═════ Belge bölümü
Dini İnanç ve Duygularının İstismarı Suretiyle Dolandırıcılık - Yargıtay 15. Ceza Dairesi 2017/26534 Esas 2020/10440 Karar Sayılı İlamı

Abaküs Yazılım
15. Ceza Dairesi
Esas No: 2017/26534
Karar No: 2020/10440
Karar Tarihi: 22.10.2020

Dini İnanç ve Duygularının İstismarı Suretiyle Dolandırıcılık - Yargıtay 15. Ceza Dairesi 2017/26534 Esas 2020/10440 Karar Sayılı İlamı

     Özet:

Sanıklar, dini inanç ve duygularının istismarı suretiyle dolandırıcılık suçundan mahkum edilmiştir. Olayda, sanıklar mağdurun yanına gelerek ona yardım edeceklerini söylemiş, daha sonra mağduru ara sokağa götürüp evindeki kıymetli eşyaları istemişlerdir. Sanıklar, bilezikleri göstererek mağduru 3. katta bulunan bir hoca tarafından okutulması gerektiğine inandırmış ve mağdurun bileziklerini çıkartmasını sağlamışlardır. Mağdur, sanıkların ayrılmasının ardından dolandırıldığını anlamış ve müştekiye teşhis etmiştir. Sanıklar, suçu işlediklerine dair delillerle mahkum edilmiştir.
══════════
═════ Verilen kayıtlar
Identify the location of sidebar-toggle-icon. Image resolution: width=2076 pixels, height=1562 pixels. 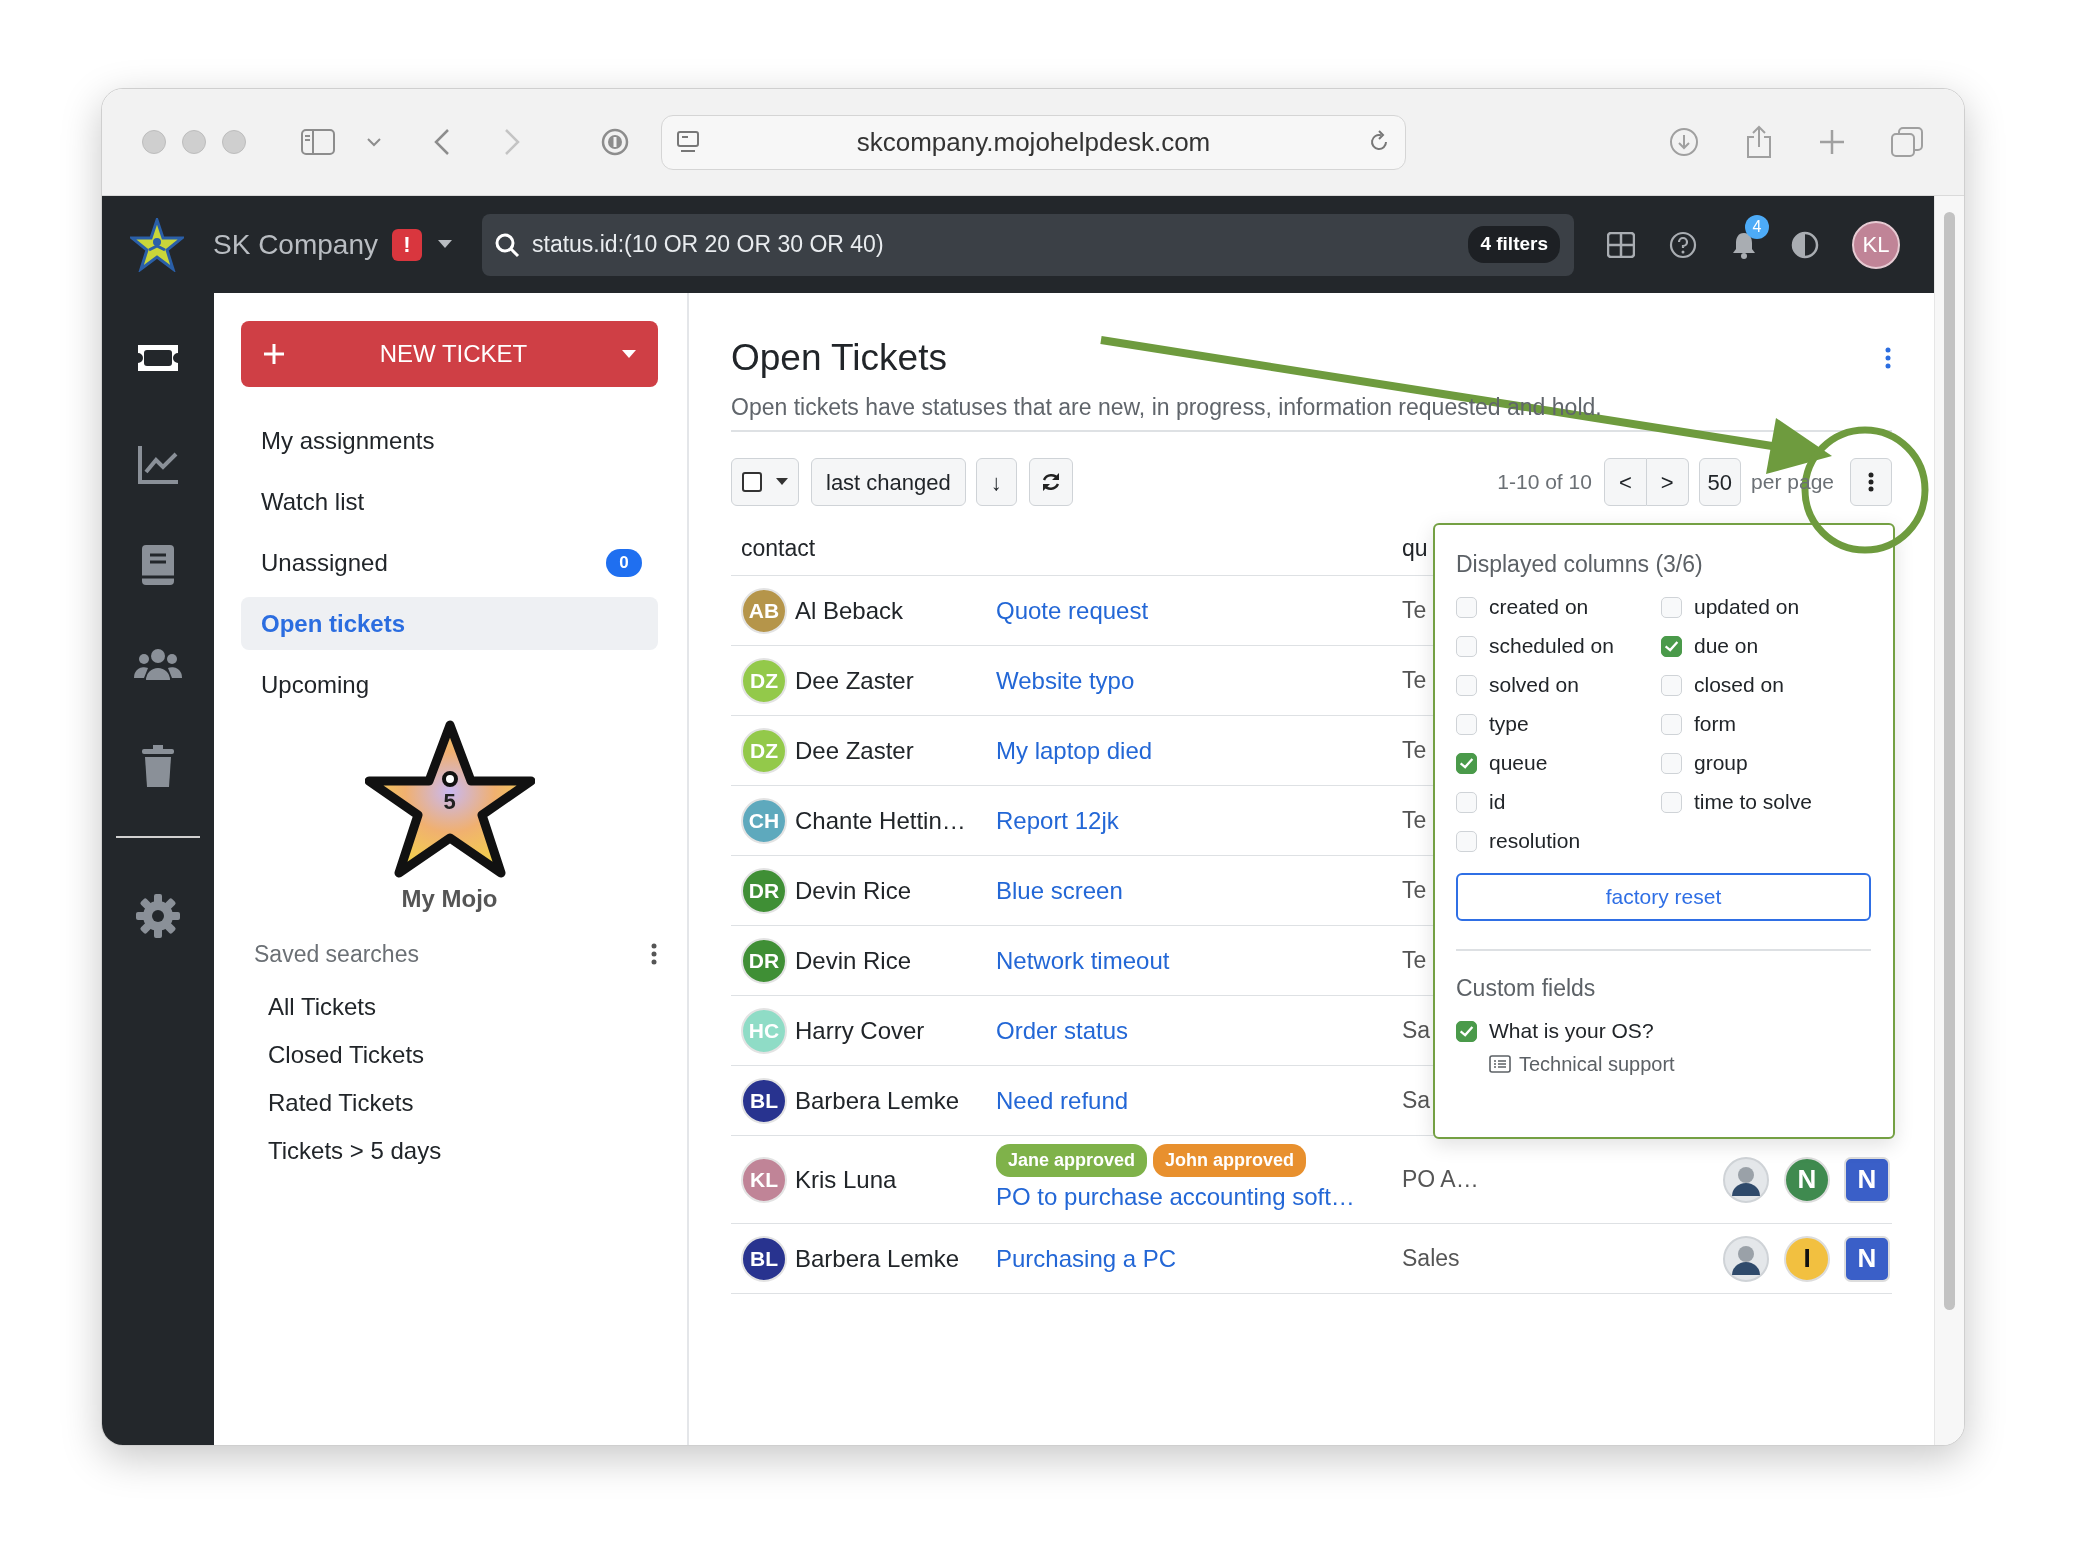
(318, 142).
══════════
═════ Verilen kayıtlar
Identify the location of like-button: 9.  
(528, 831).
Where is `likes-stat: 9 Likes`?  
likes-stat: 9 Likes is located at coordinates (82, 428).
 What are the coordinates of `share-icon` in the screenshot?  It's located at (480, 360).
══════════
═════ Verilen kayıtlar
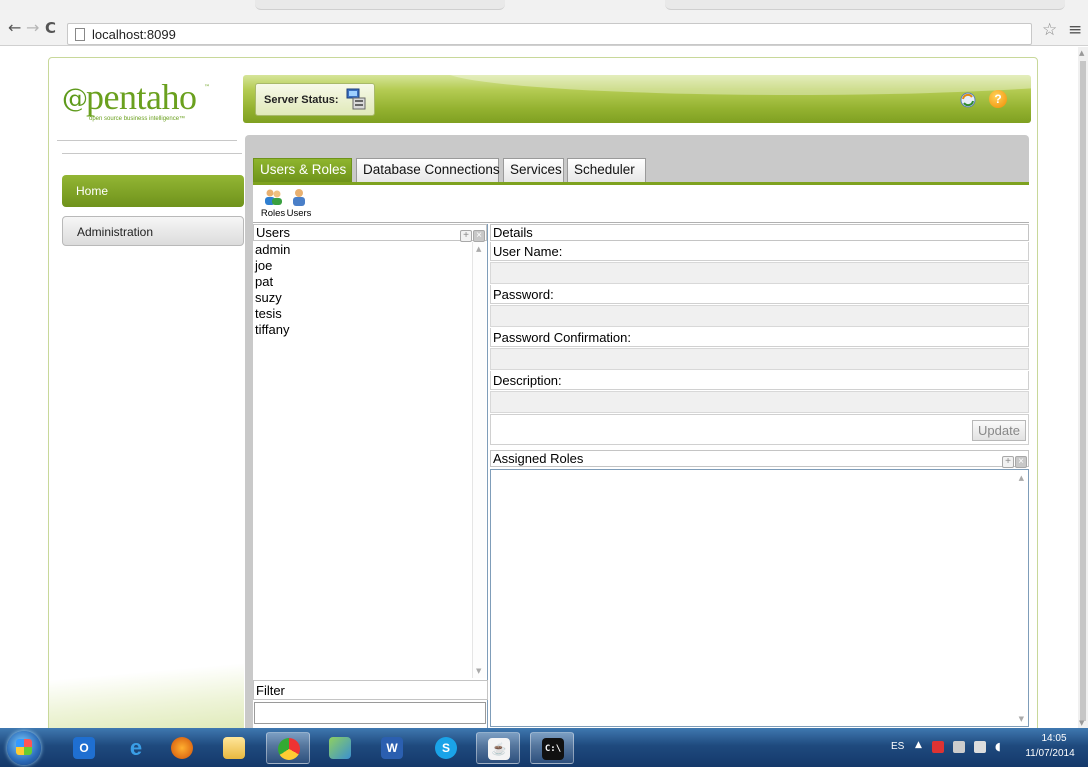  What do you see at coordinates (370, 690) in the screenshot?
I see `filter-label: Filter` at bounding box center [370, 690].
══════════
* _Görev tanımı_: Yukarıdaki dolandırıcılık kararı metninden "Sanıklar, dini inanç" ile "delillerle mahkum edilmiştir." arasındaki kısmı, bu iki ifade de dahil olmak üzere, hiçbir değişiklik yapmadan çıkarın.

* _Beklenen cevap_:
Sanıklar, dini inanç ve duygularının istismarı suretiyle dolandırıcılık suçundan mahkum edilmiştir. Olayda, sanıklar mağdurun yanına gelerek ona yardım edeceklerini söylemiş, daha sonra mağduru ara sokağa götürüp evindeki kıymetli eşyaları istemişlerdir. Sanıklar, bilezikleri göstererek mağduru 3. katta bulunan bir hoca tarafından okutulması gerektiğine inandırmış ve mağdurun bileziklerini çıkartmasını sağlamışlardır. Mağdur, sanıkların ayrılmasının ardından dolandırıldığını anlamış ve müştekiye teşhis etmiştir. Sanıklar, suçu işlediklerine dair delillerle mahkum edilmiştir.